Opened 8 years ago

Closed 8 years ago

Last modified 8 years ago

#12954 closed defect (fixed)

Make MPIR support SAGE_FAT_BINARY on all systems

Reported by: vbraun Owned by: tbd
Priority: blocker Milestone: sage-5.0.1
Component: packages: standard Keywords: sd40.5
Cc: jdemeyer, leif, jpflori, mhansen, kcrisman, vbraun Merged in: sage-5.0.1.rc0
Authors: Jeroen Demeyer Reviewers: William Stein, Karl-Dieter Crisman
Report Upstream: N/A Work issues:
Branch: Commit:
Dependencies: Stopgaps:

Description (last modified by jdemeyer)

The OSX binary sage-5.0-OSX-64bit-10.6-x86_64-Darwin.dmg dies in MPFR on Core 2 Duo processors. This is because the MPIR spkg only checks SAGE_FAT_BINARY on Linux systems.

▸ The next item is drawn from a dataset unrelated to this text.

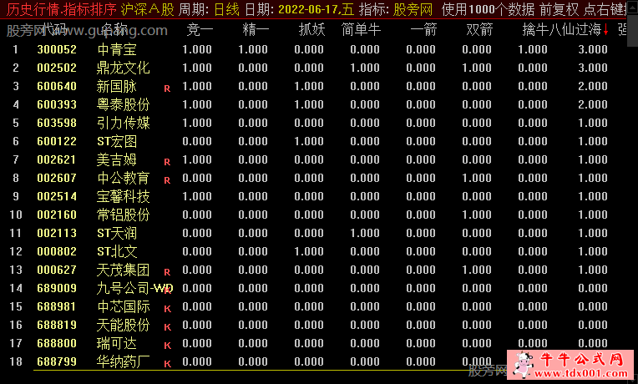Click the R marker beside 美吉姆
This screenshot has height=384, width=638.
point(167,160)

Reported on https://groups.google.com/d/topic/sage-support/IfJCisKo7Ao/discussion

spkg: http://boxen.math.washington.edu/home/jdemeyer/spkg/mpir-2.4.0.p4.spkg

mpir-2.4.0.p4 (Jeroen Demeyer, 26 May 2012)

  • Trac #12954: when SAGE_FAT_BINARY=yes on systems which don't support --enable-fat, compile a generic binary (not assuming any particular CPU) by passing the output of configfsf.guess to the --build option of ./configure.
  • Disable SAGE_FAT_BINARY when bootstrapping GCC.
  • Rename MPIR_EXTRA_OPTS to MPIR_CONFIGURE.
  • Add configure options directly to MPIR_CONFIGURE, no longer use SAGE_CONF_OPTS for this.
  • When user specifies CFLAGS, append them to MPIR's flags instead of completely replacing MPIR's flags.
  • Remove $default_cflags and get_processor_specific_cflags().

Attachments (1)

mpir-2.4.0.p4.diff (11.2 KB) - added by jdemeyer 8 years ago.
Diff between the 2.4.0.p3 and 2.4.0.p4 spkgs. For reference / review only.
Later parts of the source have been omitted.